"It is quite true," said the Reading Half on being questioned. "I have foreseen this difficulty for some time. I called on the tutor this morning, and I told him of my intention to work. He laughed aloud. I insisted. Then he pointed out the absurdity of pretending to work while one was idling about all day. This is awkward."
"What do you propose then?"
"I propose that you stay indoors all the morning until two o'clock, locked in."
"What? And look on while you are mugging?"
"Exactly. You may read French novels: you may go to sleep. You must be quiet. Only, you must be here—all the morning. In the afternoon you may do what you please. I may quite trust you to avoid any effort of the brain. Oh! And you will avoid anything stronger than tea before Hall. No more beer for lunch. It makes me heavy."
"No more beer? But this is tyranny."
"No. It is ambition. In the evening you may go out and play cards. I shall stay here."
They went to bed. It seemed to Will as if the other Part of him—the Intellectual Part—ordered him to go to sleep without further thought.
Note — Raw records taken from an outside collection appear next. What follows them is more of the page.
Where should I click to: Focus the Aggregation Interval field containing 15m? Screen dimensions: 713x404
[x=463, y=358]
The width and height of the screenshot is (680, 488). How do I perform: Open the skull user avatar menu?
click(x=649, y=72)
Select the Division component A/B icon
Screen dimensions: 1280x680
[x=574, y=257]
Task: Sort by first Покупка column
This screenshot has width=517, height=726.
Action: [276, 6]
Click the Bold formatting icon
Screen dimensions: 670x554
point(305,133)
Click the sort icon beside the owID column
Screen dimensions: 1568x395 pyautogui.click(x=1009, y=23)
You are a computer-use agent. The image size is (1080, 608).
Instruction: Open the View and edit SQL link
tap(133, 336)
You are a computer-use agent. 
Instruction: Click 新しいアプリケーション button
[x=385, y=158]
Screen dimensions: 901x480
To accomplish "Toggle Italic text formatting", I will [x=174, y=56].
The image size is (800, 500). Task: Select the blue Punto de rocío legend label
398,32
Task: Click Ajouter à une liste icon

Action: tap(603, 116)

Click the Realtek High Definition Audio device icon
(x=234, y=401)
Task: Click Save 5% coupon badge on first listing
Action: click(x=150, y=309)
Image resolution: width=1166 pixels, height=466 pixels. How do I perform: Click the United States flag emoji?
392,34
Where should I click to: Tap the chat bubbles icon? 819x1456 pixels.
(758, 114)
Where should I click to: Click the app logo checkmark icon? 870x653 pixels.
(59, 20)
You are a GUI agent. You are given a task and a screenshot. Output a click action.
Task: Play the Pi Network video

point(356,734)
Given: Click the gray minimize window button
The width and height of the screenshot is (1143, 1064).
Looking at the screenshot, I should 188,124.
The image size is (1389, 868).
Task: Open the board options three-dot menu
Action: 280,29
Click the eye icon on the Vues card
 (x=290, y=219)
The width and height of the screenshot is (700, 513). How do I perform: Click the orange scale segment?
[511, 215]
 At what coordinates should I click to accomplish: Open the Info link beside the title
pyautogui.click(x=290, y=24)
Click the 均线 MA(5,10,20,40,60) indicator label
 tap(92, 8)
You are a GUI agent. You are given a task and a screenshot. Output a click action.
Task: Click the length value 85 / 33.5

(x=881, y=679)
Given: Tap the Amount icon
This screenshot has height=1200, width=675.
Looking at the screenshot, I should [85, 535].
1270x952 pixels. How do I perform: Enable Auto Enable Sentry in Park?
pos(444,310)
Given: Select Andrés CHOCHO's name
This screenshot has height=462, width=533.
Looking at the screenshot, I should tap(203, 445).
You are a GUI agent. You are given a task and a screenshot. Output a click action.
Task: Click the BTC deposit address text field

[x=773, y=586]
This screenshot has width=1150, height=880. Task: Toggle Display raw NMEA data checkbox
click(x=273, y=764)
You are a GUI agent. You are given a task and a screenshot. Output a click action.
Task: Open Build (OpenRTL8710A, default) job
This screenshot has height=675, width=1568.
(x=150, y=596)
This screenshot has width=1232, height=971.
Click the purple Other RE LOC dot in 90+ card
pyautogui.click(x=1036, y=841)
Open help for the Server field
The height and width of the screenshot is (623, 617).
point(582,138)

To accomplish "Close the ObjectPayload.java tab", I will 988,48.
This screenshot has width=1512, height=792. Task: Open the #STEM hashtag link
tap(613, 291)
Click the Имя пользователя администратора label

This curious life of separation and of partial union continued, in fact, for the whole of the undergraduate time. Gradually, however, a great change came over the lazy Half—the Animal Half. It—he—perceived that the whole of his reasoning powers had become absorbed by the Intellectual Half. He became really incapable of reasoning. He could not follow out a thought; he had no thoughts. This made him seem dull, because even the most indolent person likes to think that he has some powers of argument. This moiety of Challice had none. He became quite dull; his old wit deserted him; he was heavy; he drifted gradually out of the society which he had formerly frequented; he perceived that his old friends not only found him dull, but regarded him as a traitor. He had become, they believed, that contemptible person, the man who reads. He was no longer a dweller in the Castle of Indolence; he had gone over to the other side.
Life became very dull indeed to this Half. He got into the habit of lying on a sofa, watching the other Half who sat at the table tearing the heart out of books. He admired the energy of that Half; for himself, he could do nothing; if he read at all it was a novel of the lowest kind; he even bought the penny novelette and read that with interest; if he came to a passage which contained a thought or a reflection he passed it over. He had ceased to think; he no longer even troubled himself about losing the power of thought.